====== Entries shown ======

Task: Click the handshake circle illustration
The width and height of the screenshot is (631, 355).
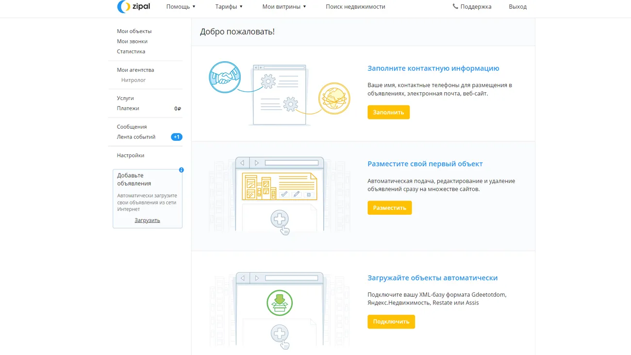Action: tap(225, 77)
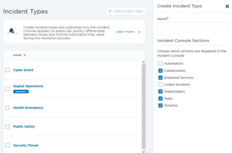Open the Health Emergency incident type
Image resolution: width=232 pixels, height=153 pixels.
28,108
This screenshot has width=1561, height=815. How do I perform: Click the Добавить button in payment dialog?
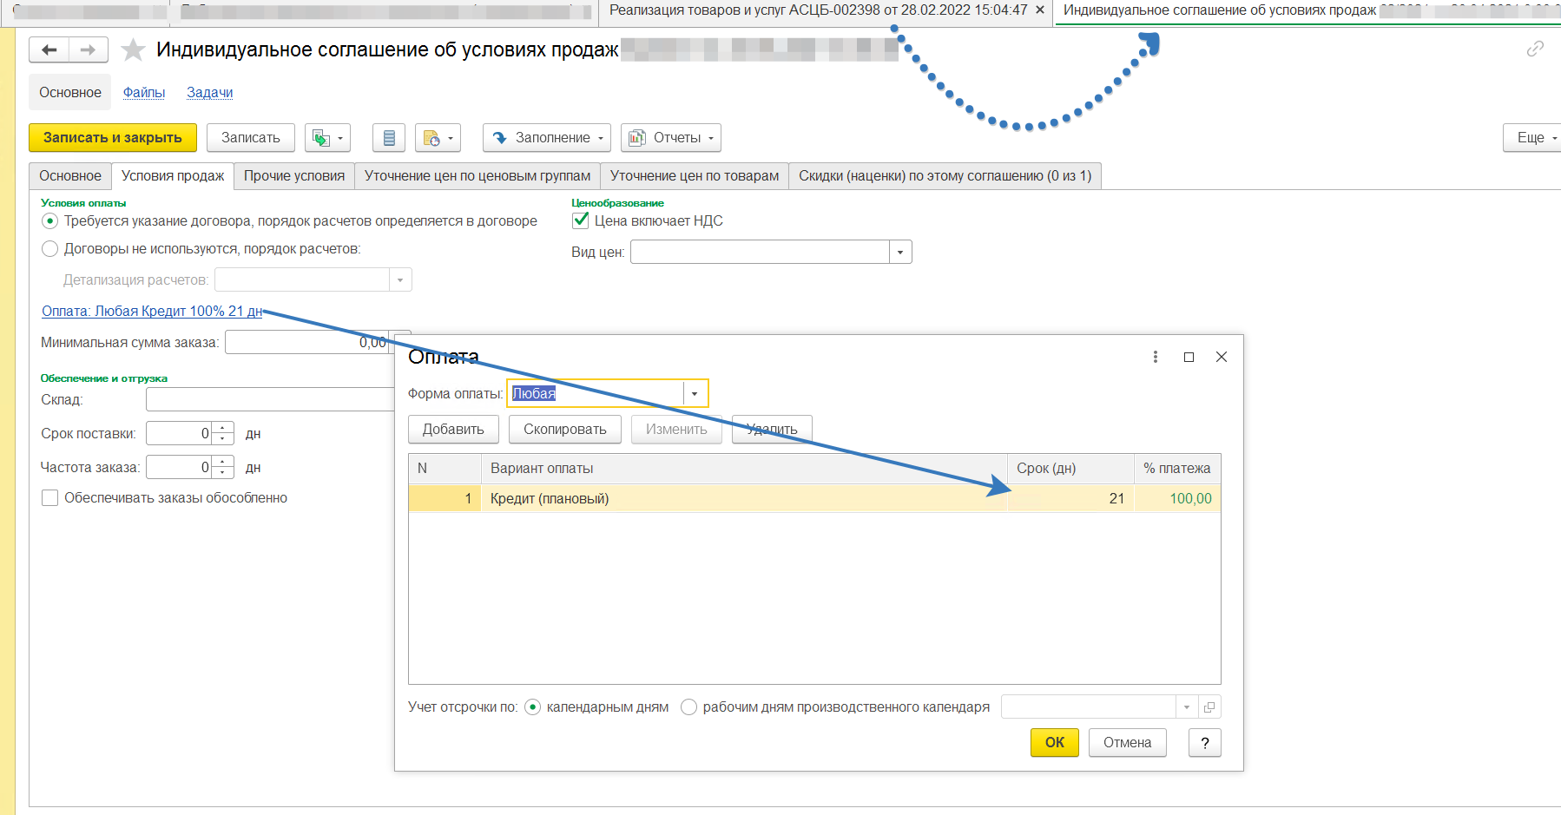click(x=453, y=430)
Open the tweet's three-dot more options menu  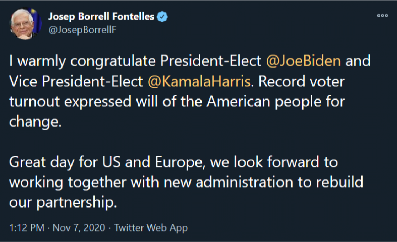point(382,16)
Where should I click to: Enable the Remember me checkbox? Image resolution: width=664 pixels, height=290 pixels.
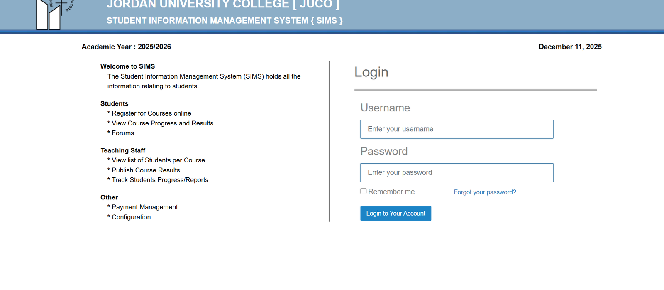364,191
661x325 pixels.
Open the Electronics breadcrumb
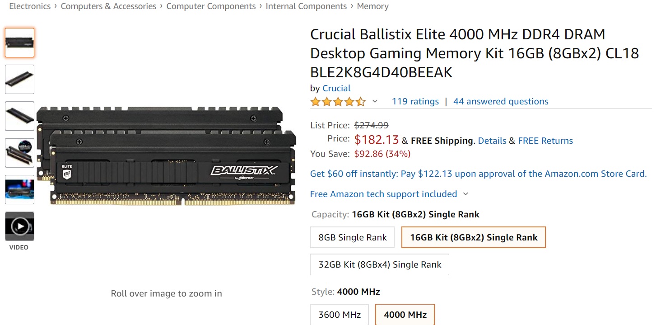30,6
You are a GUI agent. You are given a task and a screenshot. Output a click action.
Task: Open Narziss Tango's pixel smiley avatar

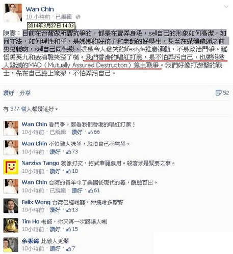pyautogui.click(x=11, y=167)
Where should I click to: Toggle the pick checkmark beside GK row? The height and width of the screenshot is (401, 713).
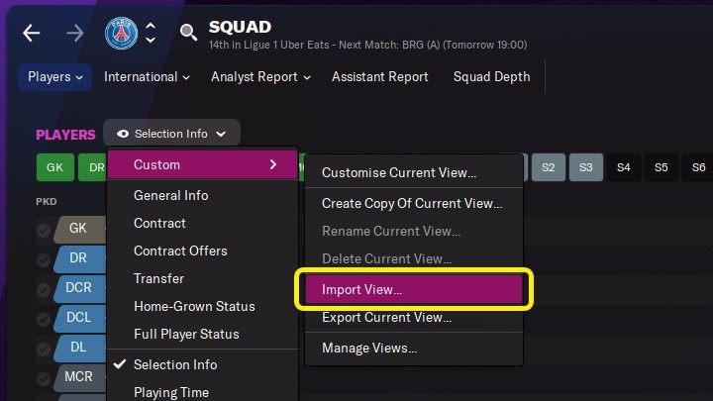(44, 231)
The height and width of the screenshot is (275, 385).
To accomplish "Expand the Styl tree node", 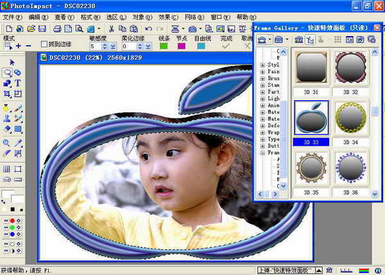I will [x=263, y=65].
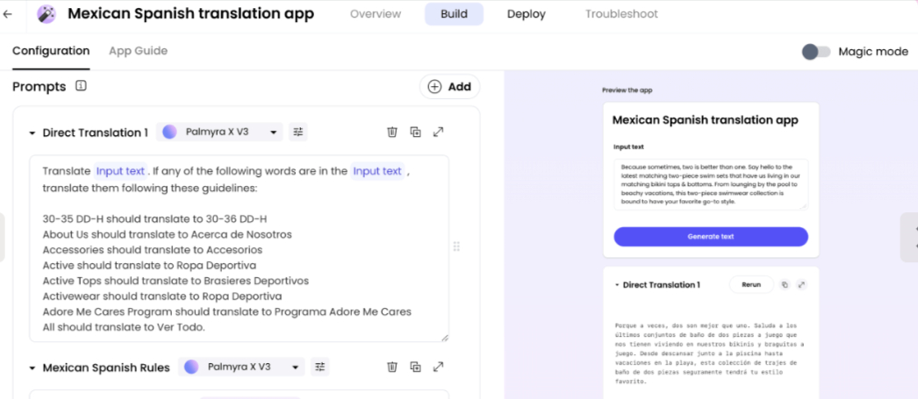Viewport: 918px width, 399px height.
Task: Enable Magic mode toggle
Action: (x=815, y=52)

======

Among the entries above, take the lines from the one with "661x325 pixels." through the one with "The height and width of the screenshot is (275, 385)." and retype them exactly, leaving out the pictures.

**Output for this exercise**.
661x325 pixels.
Open the Electronics breadcrumb
30,6
You are a GUI agent. You are given a task and a screenshot. Output a click action.
Task: Open Narziss Tango's pixel smiley avatar

pyautogui.click(x=11, y=167)
Where should I click to: Toggle the pick checkmark beside GK row? The height and width of the screenshot is (401, 713).
(44, 231)
The height and width of the screenshot is (275, 385).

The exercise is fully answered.